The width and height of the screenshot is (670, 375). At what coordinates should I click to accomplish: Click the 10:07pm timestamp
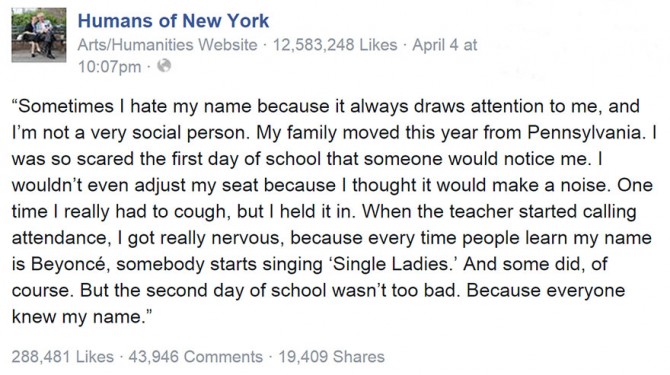[x=109, y=67]
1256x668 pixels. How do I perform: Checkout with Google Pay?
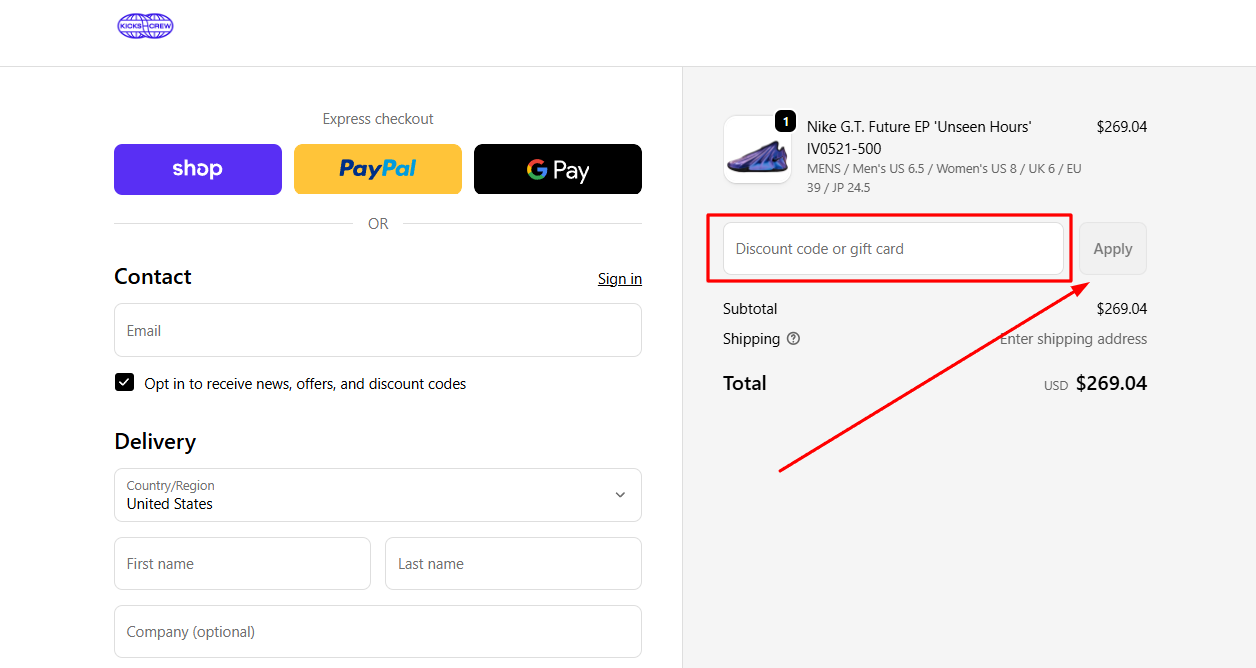coord(557,169)
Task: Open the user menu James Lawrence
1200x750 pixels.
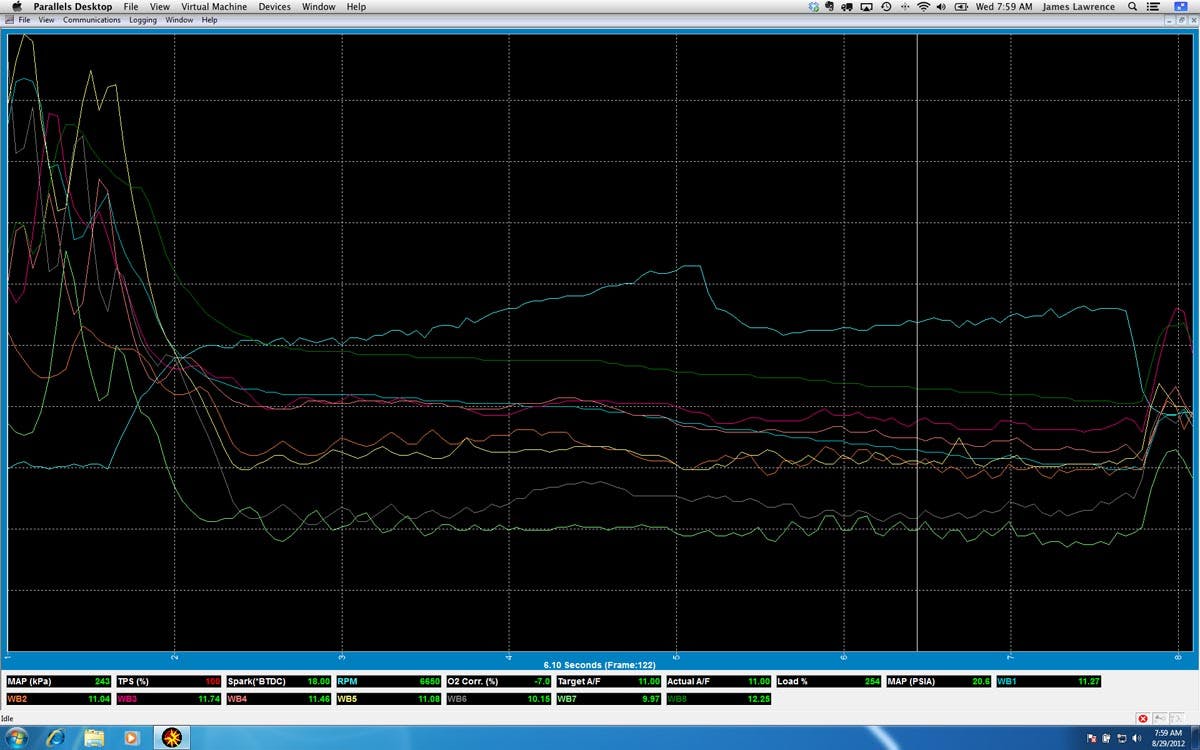Action: (x=1079, y=7)
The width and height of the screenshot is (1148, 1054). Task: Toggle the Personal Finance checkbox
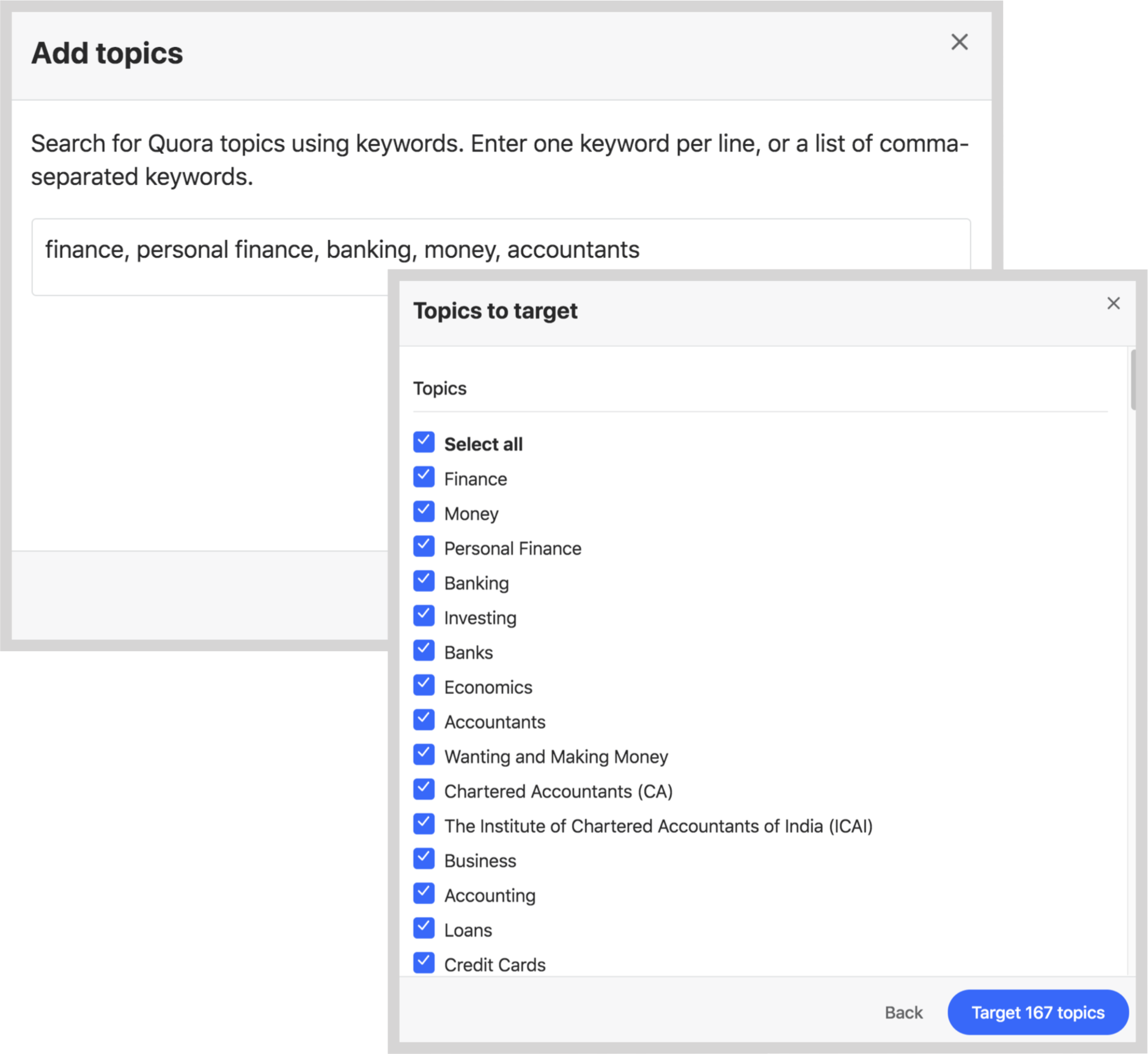click(x=424, y=547)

--------

EXERCISE ▸
When copying the data above, repeat every word exactly and drop the pictures.

ANSWER SPACE ▸
The width and height of the screenshot is (670, 375). At what coordinates should I click to accomplish: Click the 10:07pm timestamp
[x=109, y=67]
1256x668 pixels. How do I perform: Checkout with Google Pay?
coord(557,169)
Task: Open the user menu James Lawrence
1200x750 pixels.
Action: (x=1079, y=7)
The width and height of the screenshot is (1148, 1054). Task: Toggle the Personal Finance checkbox
click(x=424, y=547)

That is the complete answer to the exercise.